__DATA FOR THE TASK__.
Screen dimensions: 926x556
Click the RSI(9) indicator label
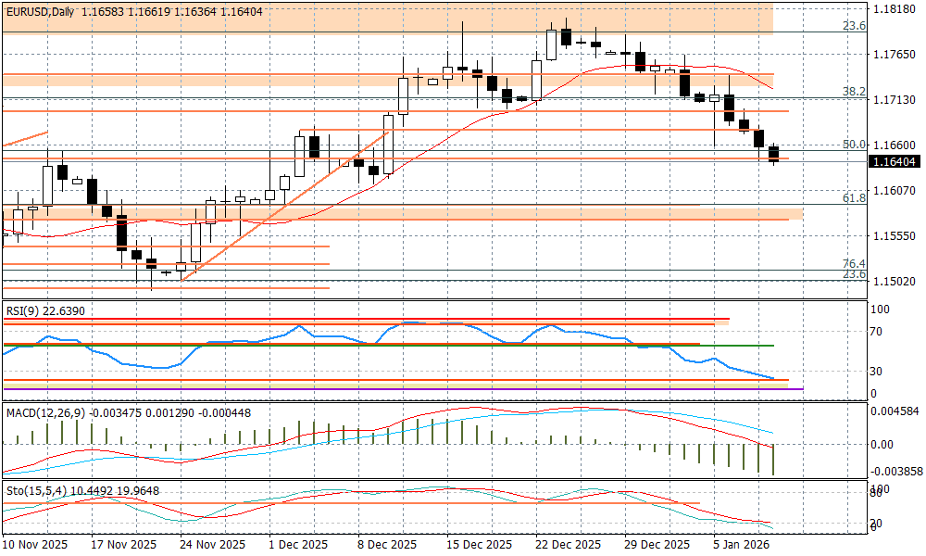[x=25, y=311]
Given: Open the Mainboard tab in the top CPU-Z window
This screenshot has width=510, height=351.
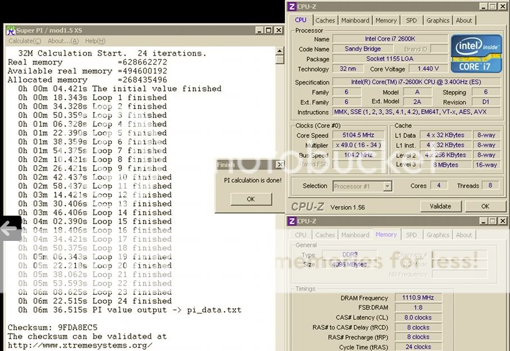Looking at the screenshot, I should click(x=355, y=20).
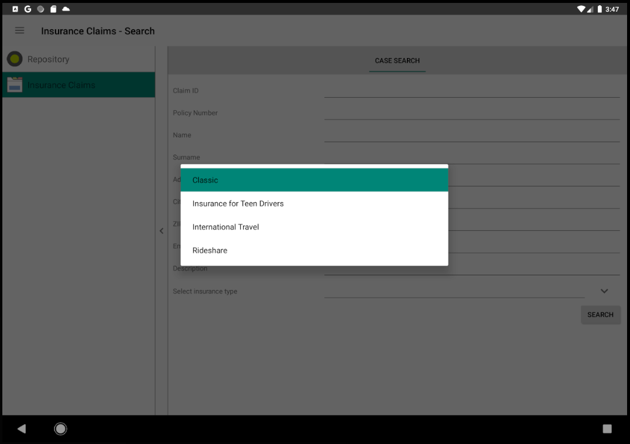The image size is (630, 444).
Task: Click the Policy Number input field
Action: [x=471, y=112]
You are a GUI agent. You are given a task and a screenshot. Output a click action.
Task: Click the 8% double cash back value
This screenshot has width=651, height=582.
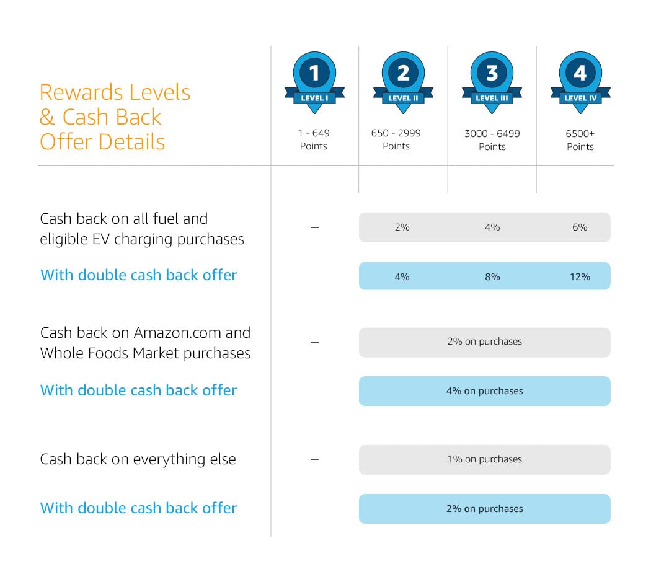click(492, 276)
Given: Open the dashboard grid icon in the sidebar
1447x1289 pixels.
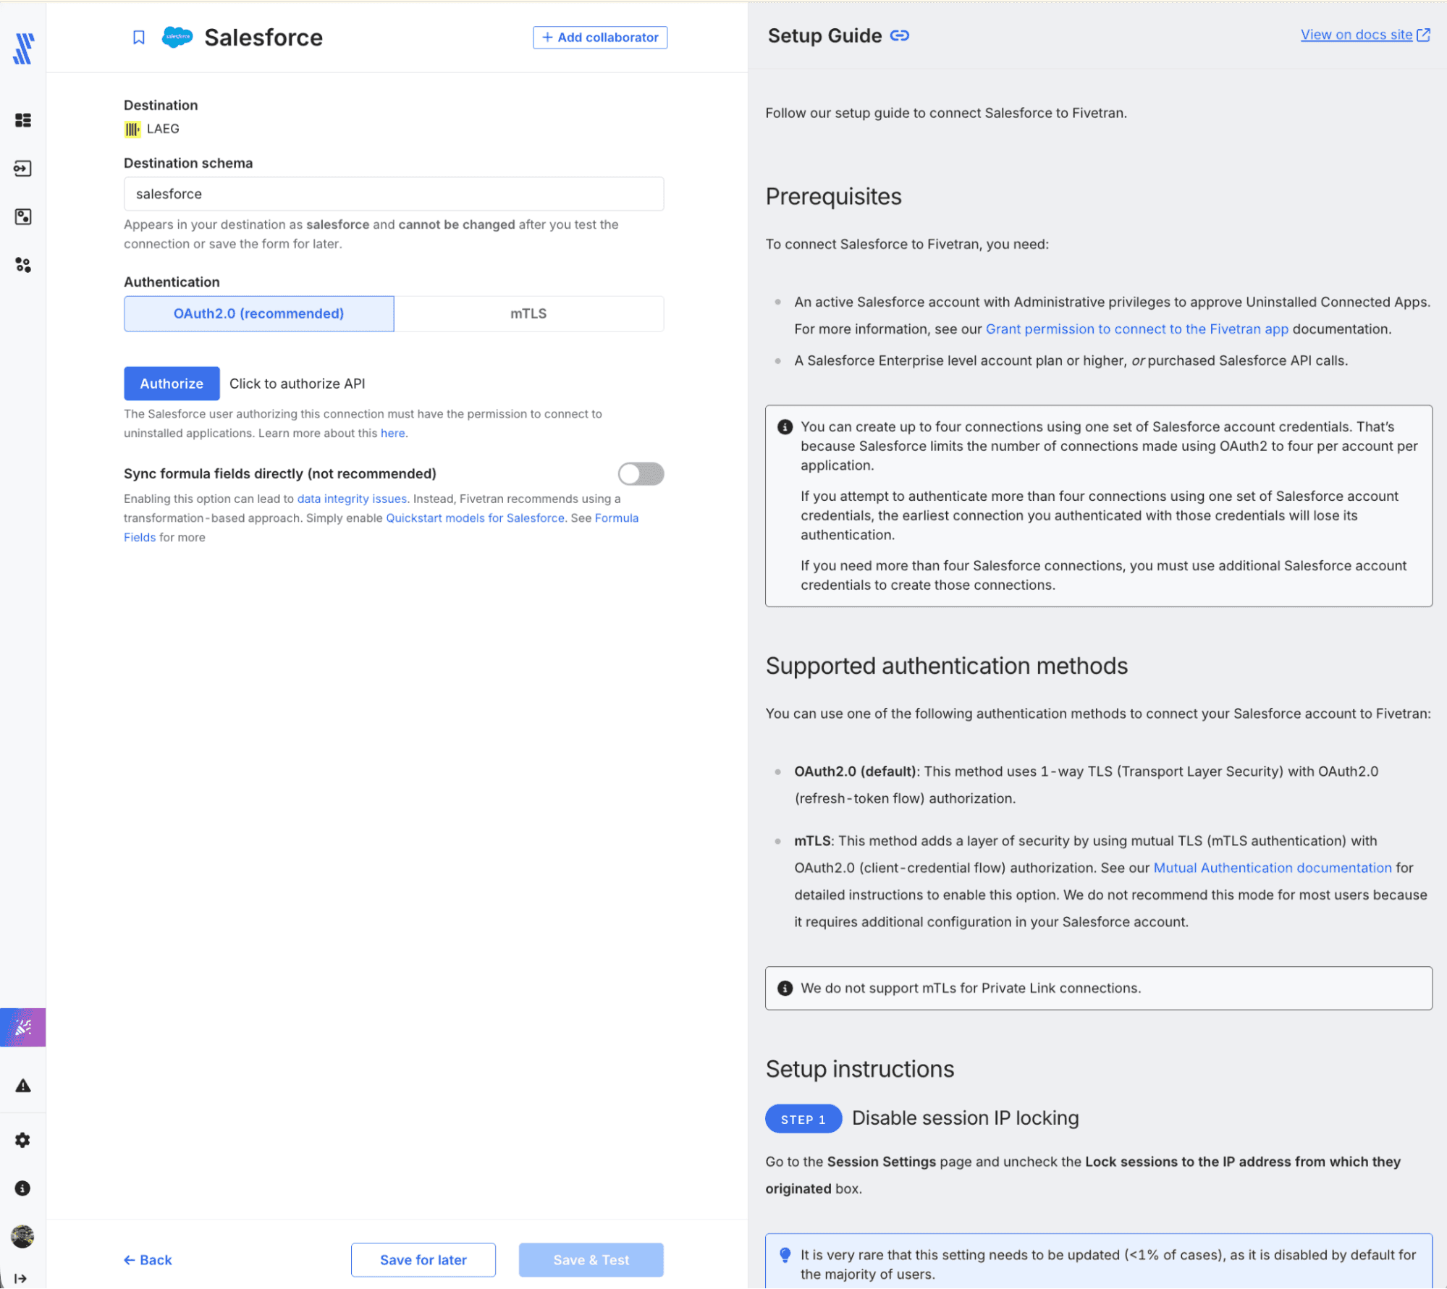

__TRY IT__. Everything in the records except the pictures should be retyped exactly.

__RESULT FOR THIS TASK__.
Screen dimensions: 926x556
Click the RSI(9) indicator label
[x=25, y=311]
Given: Open the Mainboard tab in the top CPU-Z window
This screenshot has width=510, height=351.
Looking at the screenshot, I should click(x=355, y=20).
The image size is (630, 444).
Task: Click the Policy Number input field
Action: [x=471, y=112]
You are a GUI agent. You are given a task and a screenshot. Output a click action.
Task: Click the 8% double cash back value
This screenshot has width=651, height=582.
click(492, 276)
Given: Open the dashboard grid icon in the sidebar
1447x1289 pixels.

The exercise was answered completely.